Новый инструмент может помочь молекулярным биологам понять сложные процессы в клетках

23.05.2019 08:06

Новый инструмент может помочь молекулярным биологам понять сложные процессы в клетках

Исследователи Northwestern Engineering разработали новую платформу, которая может отображать отдельные молекулы в 3-D, позволяя глубже исследовать внутреннюю работу клеток.

Платформа использует спектроскопическую микроскопию локализации одной молекулы (sSMLM), инструмент, который может одновременно собирать пространственную информацию об отдельных молекулах и их спектроскопических сигнатурах.

Исследователи усовершенствовали инструмент, объединив существующий sSMLM с двухзеркальной системой, что позволяет ему отображать молекулы в трехмерном изображении на гораздо больших глубинах. Этот новый инструмент может помочь молекулярным биологам понять сложные процессы внутри клеток.

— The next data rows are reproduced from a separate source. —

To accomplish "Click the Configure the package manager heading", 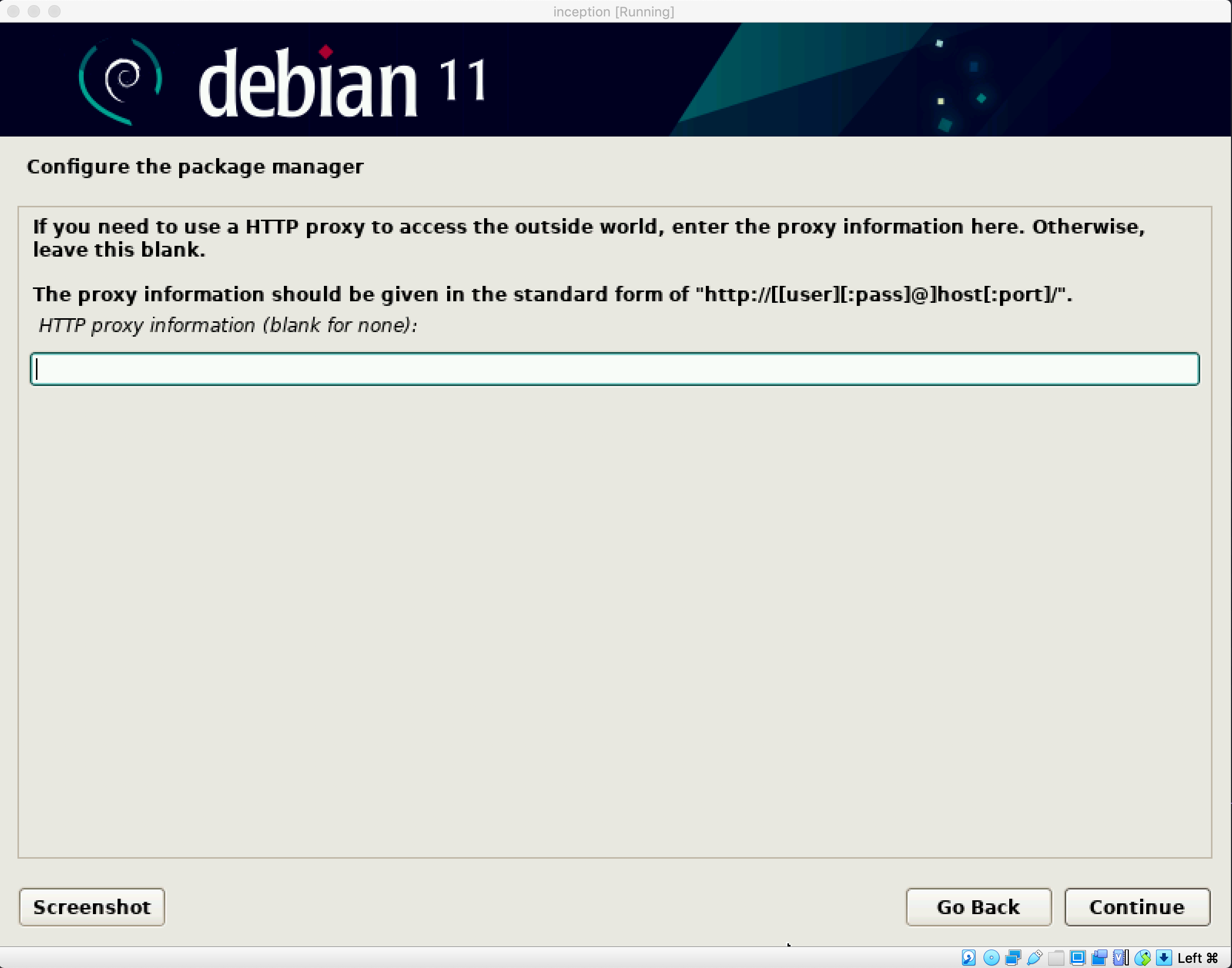I will coord(195,167).
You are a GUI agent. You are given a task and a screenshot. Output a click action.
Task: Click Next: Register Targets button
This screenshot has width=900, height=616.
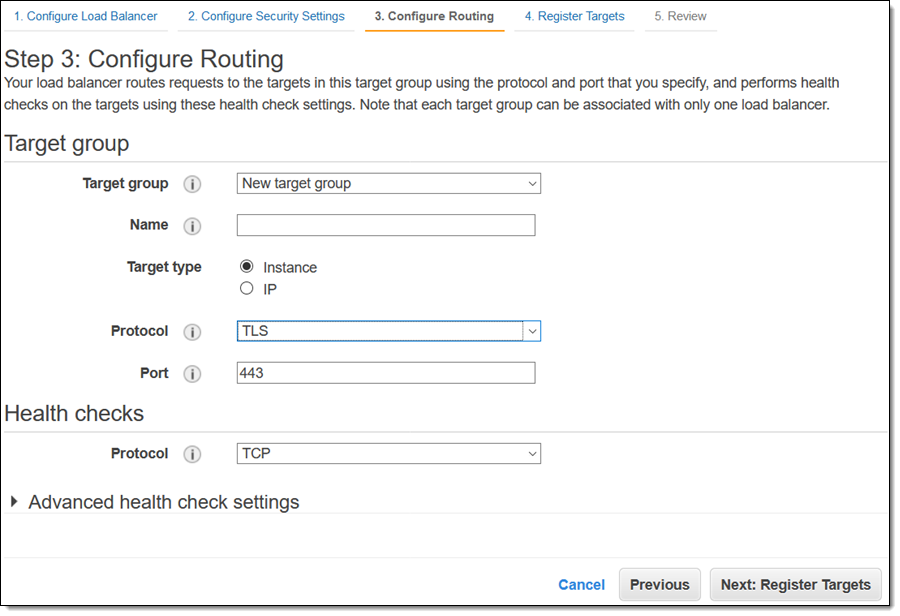[795, 585]
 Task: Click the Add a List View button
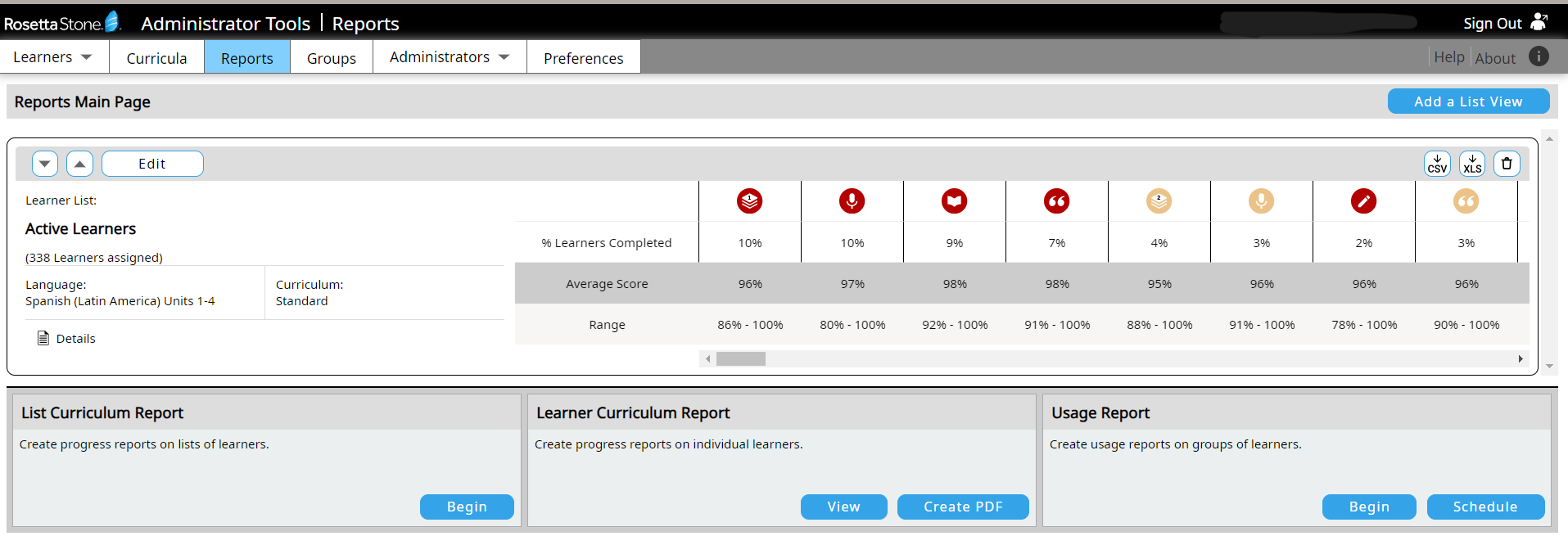click(1467, 101)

«Наш дизайн относительно прост в реализации и позволит нам изучать молекулярные взаимодействия гораздо лучше, чем раньше», — сказал Хао Чжан, профессор биомедицинской инженерии и соавтор исследования. «Теперь мы можем видеть не только то, где находятся молекулы, но и то, что они есть». Чжан разработал технологию совместно с профессором машиностроения Ченгом Саном.

Результаты были опубликованы 21 мая в журнале Optica . Соавторы включены Ки-Хи Сонг, доктор философии. кандидат, и Ян Чжан, доктор наук, оба из отдела биомедицинской инженерии Northwestern.

Отображение в 3D

В последние годы ученые и инженеры использовали sSMLM для лучшего понимания молекулярных взаимодействий и клеточной динамики. Система предоставляет информацию о местонахождении молекул и о том, как эти молекулы взаимодействуют со светом, что говорит ученым, какой тип молекулы они видят.

Но система работает только в двух измерениях, давая лишь частичное представление о молекулах и их взаимодействиях.

Чжан и Сунь хотели расширить изображение до 3-D и первоначально разработали способ сделать это, добавив дополнительную линзу, но обнаружили, что пара зеркал может достичь того же эффекта гораздо более элегантным способом.

Зеркала работают путем введения оптической разницы в длину пути в системе, которая улучшает способ, которым система использует фотоны. В отличие от линз, большинство зеркал не ослабляют отраженный свет, что означает, что больше нанотонов можно использовать для наноскопической локализации, чтобы создать более четкое изображение и расширить изображение в 3-мерном диапазоне глубины.

Благодаря возможности трехмерной наноразмерной визуализации, исследователи могут видеть больше взаимодействий, происходящих во внутриклеточном объеме, без тени от поверхности. Например, Чжан, Сан и их сотрудники используют систему для изучения межклеточного распределения молекул, наблюдая за тем, как РНК транспортируется и взаимодействует с клеточными органеллами, прежде чем транслироваться в белки.

«Эта система может иметь глубокие последствия в молекулярной биологии», — сказал Чжан.

Хотя в предыдущих системах молекулярной визуализации использовались оптические фильтры для обнаружения различных типов молекул на основе их хорошо разделенных цветов излучения, новая система может обнаруживать незначительные различия в молекулярных излучениях каждой отдельной молекулы и анализировать спектр для их дифференциации.

«Теперь мы можем раскрашивать каждую молекулу в цвет», — сказал Сун. «Это ключевая сила».

Понимание наноразмерных процессов

Далее исследователи надеются продолжить совершенствовать технологию, а также использовать ее в исследованиях молекулярной биологии.

Они работают с сотрудниками, чтобы изучить структуру пор ядра и его участие в дифференцировке стволовых клеток, а также изучают деполяризацию мембраны митохондрий, событие, связанное со многими заболеваниями, включая потерю зрения у пациентов с диабетом. Они также надеются, что их технология помогает другим в этой области.

«Это очень элегантный дизайн, — сказал Сун. «Система может быть очень легко внедрена в других лабораториях, и она имеет прекрасную производительность».

Источник

2024 © "Игры и Спорт". Все права защищены. Карта сайта.